Sunday, May 07, 2006
...somehow lose their appeal when one partakes in the "live, reality" version. At least, they did for me.
Several years of displaying avid interest in the trials and tribulations that our on-screen counterparts, real or fictional, went through in the space of a weekly primetime TV slot soon diluted into bemusement coupled with disinterest, as the true nature of the role of policing was quickly impressed upon me by both word and experience - it's NOT "as seen on TV".
Be it the police procedural; the 'whodunnit'; the maverick cop show or the "fly on the wall", my reception to the majority of such shows is always the same: "That's not what it's really like!"
The omission of procedure and process and of unengaging patrol time makes for the so-called documentaries to be nothing more than an encapsulation of a modicum of policing that is neither the norm nor to be expected. A one-hour slot is usually a composite of several weeks or months of incidents, resulting in the skewed perception of police duties comprising non-stop running; fighting and chasing. If it was a reflection of what every tour of duty was like then half the nation's officers would be off on stress.
It's quite understandable, of course - nobody wants to watch a documentary about the police in which the most dramatic event of a shift is the stapler running out of staples, or adrenlaine-filled action comprising the attempt to stop that spilt mug of tea ruining the full file an officer has spent two days preparing.
Fictional notions of policing are usually met with derision from some officers, who bemoan the lack of accuracy or the plausability of characers.
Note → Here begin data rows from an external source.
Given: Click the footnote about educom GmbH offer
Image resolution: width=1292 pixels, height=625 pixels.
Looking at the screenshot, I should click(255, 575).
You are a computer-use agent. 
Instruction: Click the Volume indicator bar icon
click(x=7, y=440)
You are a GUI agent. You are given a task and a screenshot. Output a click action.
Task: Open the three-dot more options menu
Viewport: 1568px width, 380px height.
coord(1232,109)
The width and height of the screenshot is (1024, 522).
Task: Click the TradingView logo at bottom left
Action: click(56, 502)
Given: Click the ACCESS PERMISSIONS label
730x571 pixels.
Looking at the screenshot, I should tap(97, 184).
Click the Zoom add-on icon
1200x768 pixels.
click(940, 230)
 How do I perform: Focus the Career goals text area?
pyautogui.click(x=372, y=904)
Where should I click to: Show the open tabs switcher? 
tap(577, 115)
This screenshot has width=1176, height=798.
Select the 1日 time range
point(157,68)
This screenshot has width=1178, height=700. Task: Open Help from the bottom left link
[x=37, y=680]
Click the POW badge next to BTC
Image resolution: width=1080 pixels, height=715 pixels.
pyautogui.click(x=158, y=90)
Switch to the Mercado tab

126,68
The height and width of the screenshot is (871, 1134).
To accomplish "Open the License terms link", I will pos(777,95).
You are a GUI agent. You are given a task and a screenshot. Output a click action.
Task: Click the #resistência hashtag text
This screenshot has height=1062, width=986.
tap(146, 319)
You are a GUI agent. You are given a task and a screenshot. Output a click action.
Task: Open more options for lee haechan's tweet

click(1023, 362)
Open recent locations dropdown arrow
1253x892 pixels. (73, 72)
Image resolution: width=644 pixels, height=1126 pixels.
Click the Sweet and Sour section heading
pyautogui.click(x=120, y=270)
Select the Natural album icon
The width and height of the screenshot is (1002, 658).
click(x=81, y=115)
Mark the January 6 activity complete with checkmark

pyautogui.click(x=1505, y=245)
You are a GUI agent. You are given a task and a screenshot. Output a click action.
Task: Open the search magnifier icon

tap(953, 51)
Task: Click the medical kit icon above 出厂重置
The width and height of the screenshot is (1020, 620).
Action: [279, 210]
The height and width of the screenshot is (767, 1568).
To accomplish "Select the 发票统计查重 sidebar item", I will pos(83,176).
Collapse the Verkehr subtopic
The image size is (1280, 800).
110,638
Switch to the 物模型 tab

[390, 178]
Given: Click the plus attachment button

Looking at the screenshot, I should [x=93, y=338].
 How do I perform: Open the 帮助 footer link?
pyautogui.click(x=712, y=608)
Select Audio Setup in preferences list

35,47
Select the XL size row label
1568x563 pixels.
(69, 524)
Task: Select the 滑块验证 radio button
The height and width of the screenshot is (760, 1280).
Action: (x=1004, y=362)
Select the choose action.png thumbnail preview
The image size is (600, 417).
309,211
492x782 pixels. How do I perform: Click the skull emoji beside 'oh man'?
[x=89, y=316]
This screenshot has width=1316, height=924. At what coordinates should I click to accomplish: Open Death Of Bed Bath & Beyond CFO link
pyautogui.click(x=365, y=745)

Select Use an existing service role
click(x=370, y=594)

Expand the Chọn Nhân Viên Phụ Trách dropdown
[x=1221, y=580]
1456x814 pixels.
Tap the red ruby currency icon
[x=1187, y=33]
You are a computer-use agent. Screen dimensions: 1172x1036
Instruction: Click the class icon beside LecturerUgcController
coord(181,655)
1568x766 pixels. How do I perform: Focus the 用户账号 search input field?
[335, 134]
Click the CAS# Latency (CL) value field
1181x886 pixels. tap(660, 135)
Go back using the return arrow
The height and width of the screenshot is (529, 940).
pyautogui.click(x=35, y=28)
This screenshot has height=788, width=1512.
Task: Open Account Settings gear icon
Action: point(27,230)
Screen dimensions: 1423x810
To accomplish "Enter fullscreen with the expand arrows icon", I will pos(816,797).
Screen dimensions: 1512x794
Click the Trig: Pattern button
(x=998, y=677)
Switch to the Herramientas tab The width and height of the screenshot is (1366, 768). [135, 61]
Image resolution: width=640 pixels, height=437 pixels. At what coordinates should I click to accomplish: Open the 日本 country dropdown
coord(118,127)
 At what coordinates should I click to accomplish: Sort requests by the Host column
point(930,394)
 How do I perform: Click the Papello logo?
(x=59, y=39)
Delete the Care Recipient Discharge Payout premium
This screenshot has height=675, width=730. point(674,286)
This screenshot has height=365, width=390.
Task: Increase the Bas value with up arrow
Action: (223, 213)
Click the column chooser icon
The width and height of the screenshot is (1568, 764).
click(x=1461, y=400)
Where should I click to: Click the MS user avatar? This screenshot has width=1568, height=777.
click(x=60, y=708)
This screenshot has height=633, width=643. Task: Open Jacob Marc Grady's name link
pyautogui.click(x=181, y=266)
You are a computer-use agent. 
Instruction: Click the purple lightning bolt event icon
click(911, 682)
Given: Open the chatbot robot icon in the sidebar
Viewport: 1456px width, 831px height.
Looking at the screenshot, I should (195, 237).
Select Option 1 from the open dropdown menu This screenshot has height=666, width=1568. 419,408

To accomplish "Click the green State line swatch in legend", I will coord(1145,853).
It can make for an unpleasant viewing experience for the layman who watches such shows with an officer. The possible exception to this could be the BBC's "Life on Mars", widely regarded by officers of senior service as being closer to reality than most people would like to accept.
Personally, I found that, after working a shift, the last thing I wanted to do after the tour of duty was to sit down and watch other people performing a loose notion of a vaguely similar Job unless it was particularly engaging. If I wanted to do that on a regular basis I'd sit in our CCTV suite during the primetime slot.
Some like seeing the work of specialist units which they would not normally encounter during the average tour of duty. Each to their own, of course - I request attachments with those units that interest me and which I am suitable for.
Our station occasionally plays host to a TV crew of some network or another, usually out to try and obtain footage to either assist with a show for the ratings wars or fill dead airtime. I treat the cameras like a firearm - if I end up in their line of sight I might be finished (metaphorically speaking). Indeed, most of my colleagues share my sentiments.
Recently, a camera crew decided to film a briefing of an urgent nature. The plan was for all officers in the division to be called in to the parade room, in which the briefing would be displayed on a large projector screen, in surrounds able to comfortably accommodate a large number of officers. As it happened, the projector wasn't working, so the event had to be held in the cramped Sergeant's Office on the woefully inadequate 15" computer monitor. The camera crew asked for those who did not want to be filmed to move out of frame, to the left of the room, but where they could still see the screen (or, at least, see the plastic casing that surrounded it). This led to the scene of thirty officers huddled in one corner, avoiding the camera's glare, with ten or so brave souls crowded around a tiny monitor attempting to read text of an important briefing. Truly, we have moved with the times. It was decidedly not the "well oiled crime-fighting machine" image that senior management wanted to project. That said, the machinery is so badly broken that no amount of spin, gloss and TV magic will create that effect!